After days and days of disassembly and hex dumps, I found that GCC generated this assemly for memcpy() at -O0:

Code: Select all

		ffffffff80109c88:       55                      push   %rbp
		ffffffff80109c89:       48 89 e5                mov    %rsp,%rbp
		[snip]

		/* Bochs magic breakpoint */
		ffffffff80109caa:       66 87 db                xchg   %bx,%bx

		/* Our manual software interrupt */
		ffffffff80109cad:       cd f0                   int    $0xf0

		/* Failing code, specially last line */
		ffffffff80109caf:       48 8b 45 f8             mov    -0x8(%rbp),%rax
		ffffffff80109cb3:       0f b6 10                movzbl (%rax),%edx
		ffffffff80109cb6:       48 8b 45 f0             mov    -0x10(%rbp),%rax
		ffffffff80109cba:       88 10                   mov    %dl,(%rax)

Noticed something? Look again, especially at how the x86 ops accessed the stack. Yes, GCC kept parts of the leaf function local state below the stack pointer. Now when the interrupt was soft-triggerd, the CPU rightfully pushed CPU counter, status word, and stack pointer (%ss, %rsp, %rflags, %cs, %rip) which meant that parts of the kernel state got corrupted through the implicit CPU stack usage!

Now certainly the generated code is interrupts unsafe. Scanning the AMD64 ABI document for any paragraphs that mentioned the stack, the reason was found: it's the red zone. The zone is a 128-byte area, below the stack, mandated by the x86-64 ABI to be safe for use to leaf functions. It's also safe for higher level functions to use before they call any other function, where they'll need to 'reserve' the used parts of the zone beforehand by moving the stack further down.

All what was needed to fix the bug, like a magic pill, was instructing GCC not to use this x86-interrupts-unsafe zone:

Code: Select all

		-mno-red-zone

Note that the bug was much easier to trigger at -O0 due to -O0's heavy stack usage. At -O2 and -O3, the bug got triggered with much less frequency.

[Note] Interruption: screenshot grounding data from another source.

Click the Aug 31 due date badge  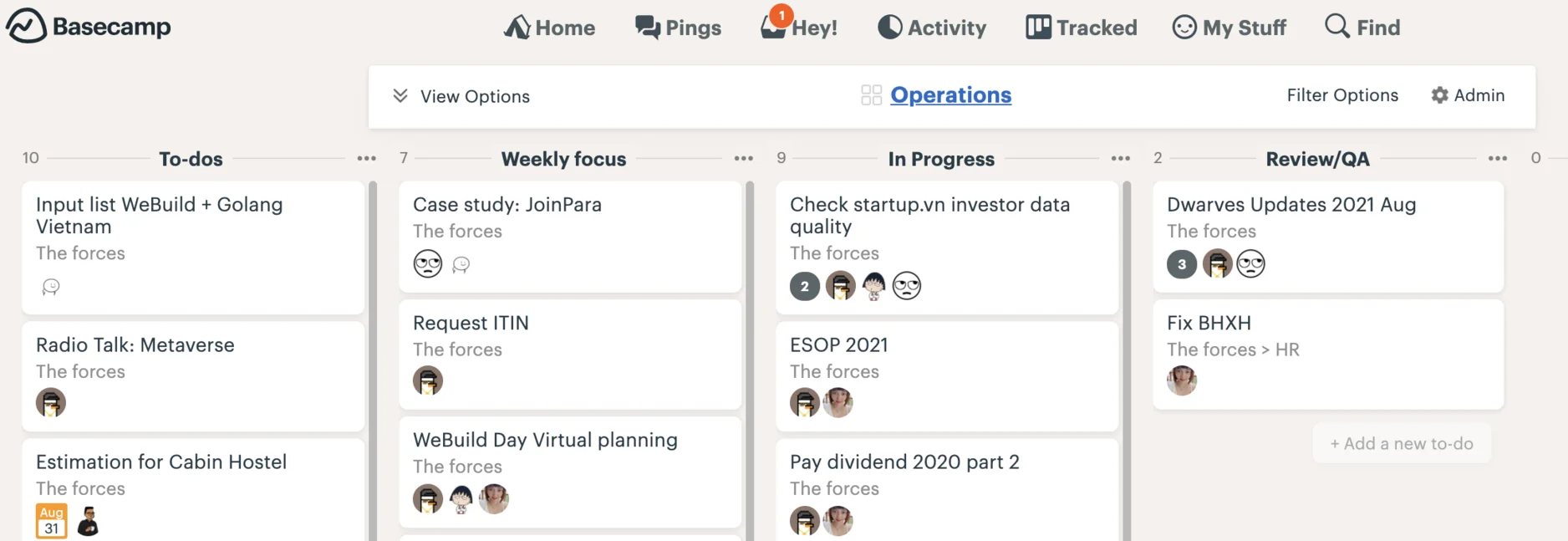pos(51,521)
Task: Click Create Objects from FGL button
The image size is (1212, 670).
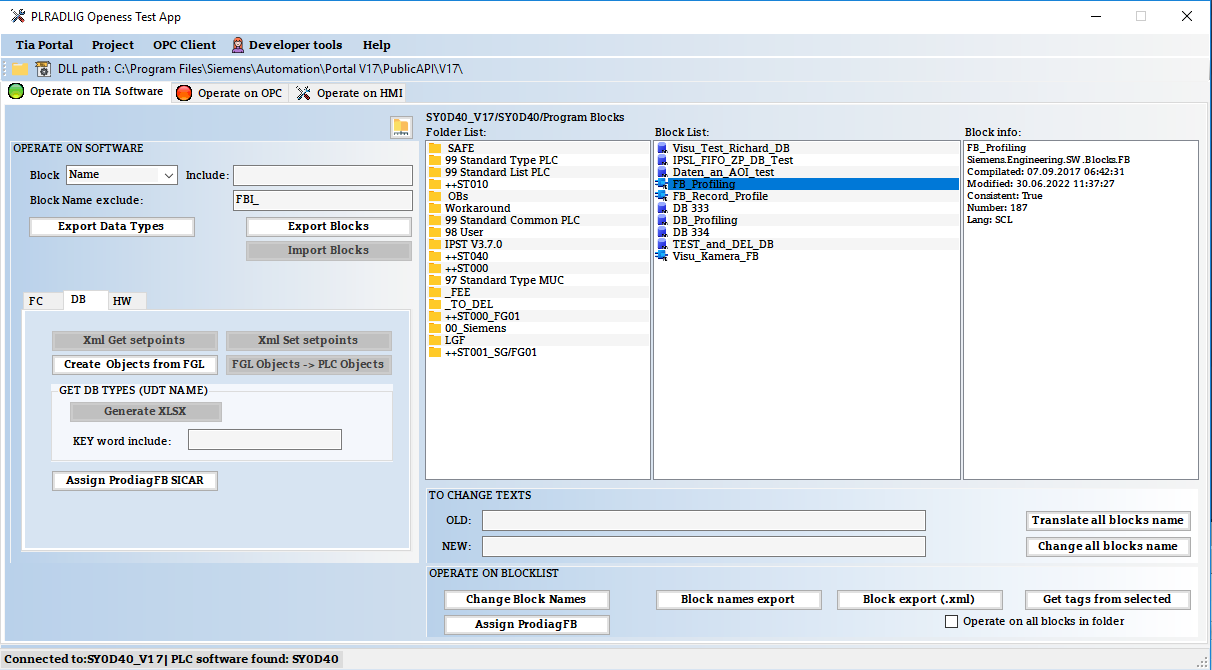Action: point(134,365)
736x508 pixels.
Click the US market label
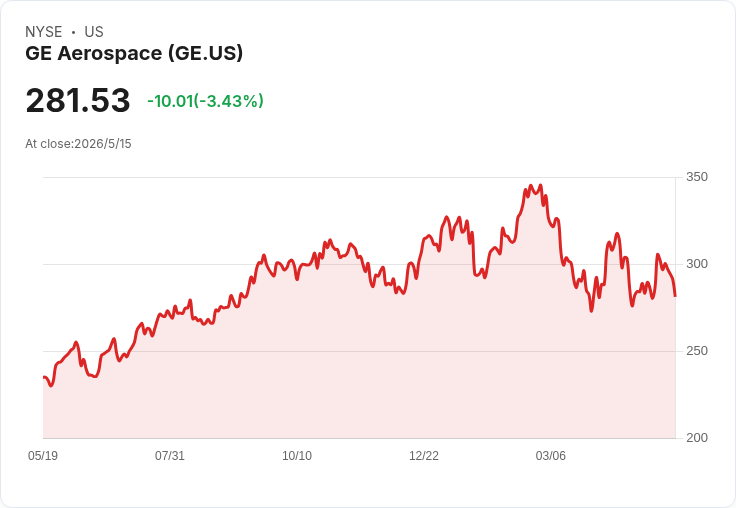point(94,32)
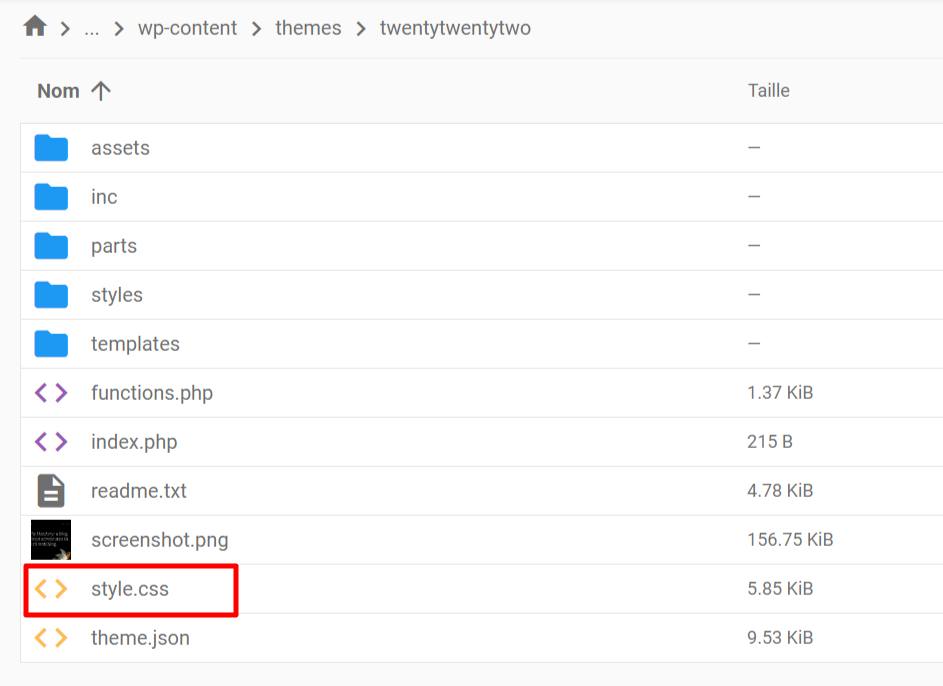Click the inc folder icon
The width and height of the screenshot is (943, 686).
pos(51,197)
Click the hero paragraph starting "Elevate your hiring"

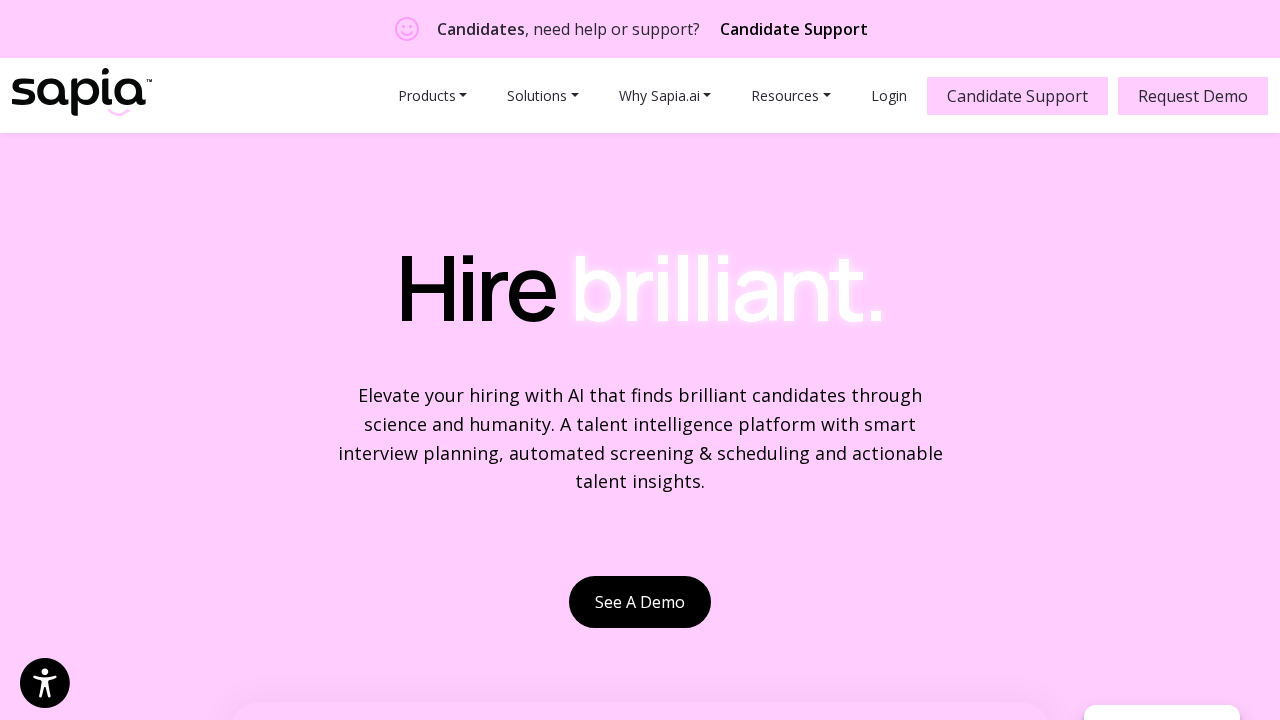(640, 438)
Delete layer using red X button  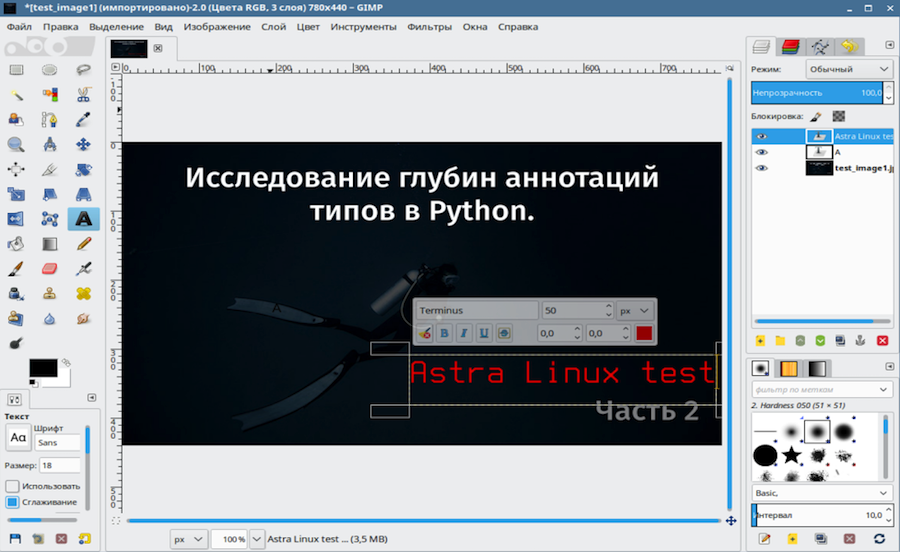coord(882,341)
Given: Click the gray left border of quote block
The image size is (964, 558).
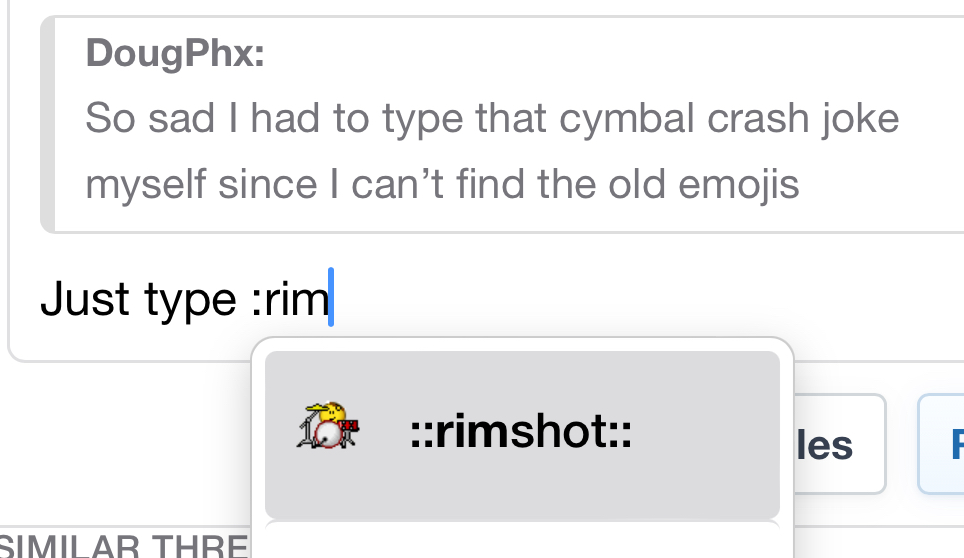Looking at the screenshot, I should coord(46,125).
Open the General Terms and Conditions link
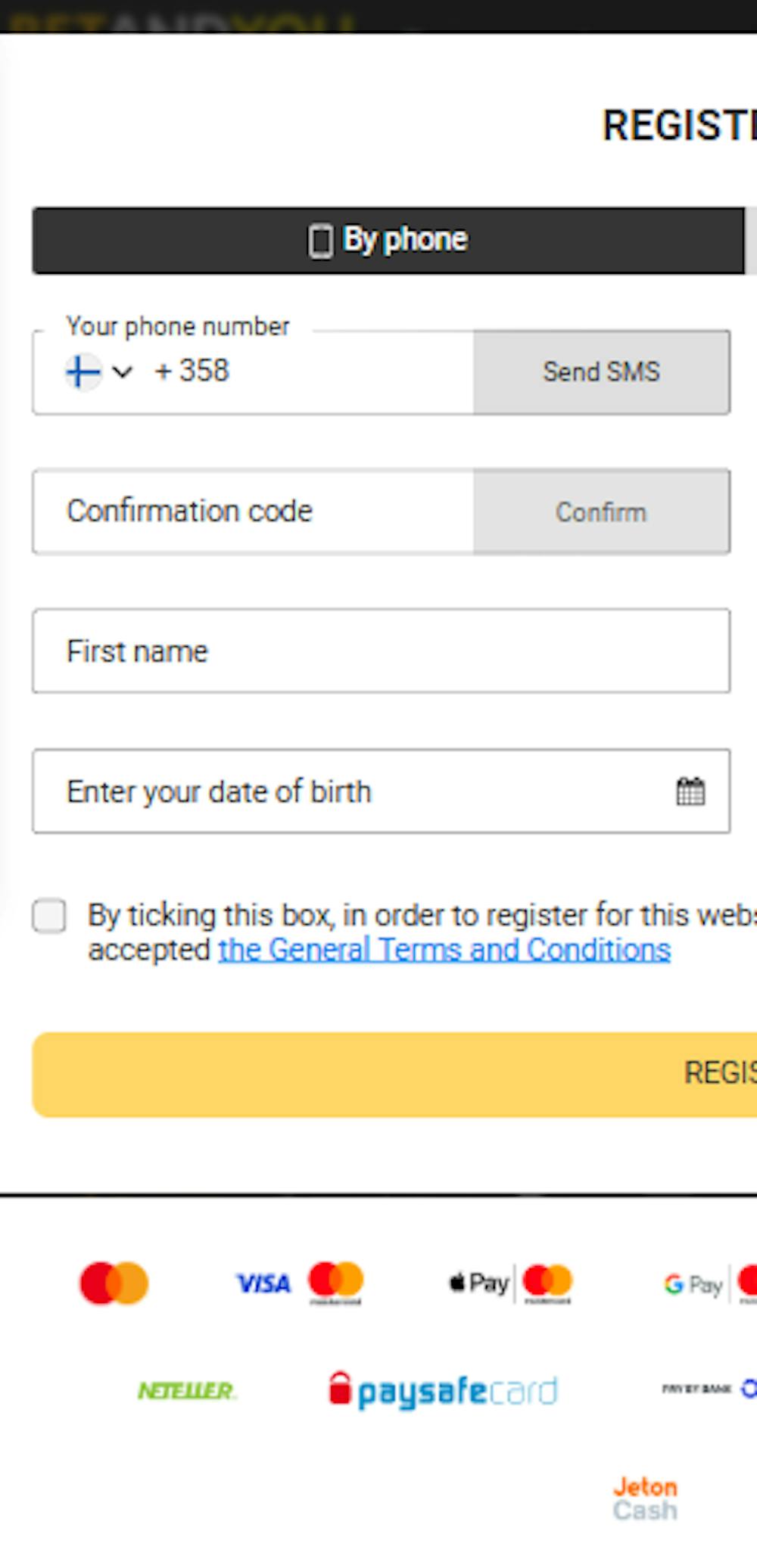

Everything became sane afterwards: the heavy test cases now works well while the PIT is firing rapidly at all possible optimization levels. I would really like to thank Brendan for advising me to further investigate the issue using Bochs binary single-stepping debugger when I was stuck

torshie · Post by **torshie** » Sat Mar 20, 2010 9:20 am

Very good article. Maybe put it in wiki?
I'm lucky. After reading the ABI, I add the -mno-red-zone flag to g++. You know why? I just follow linux, and didn't really know the difference between "red zone" and "no red zone"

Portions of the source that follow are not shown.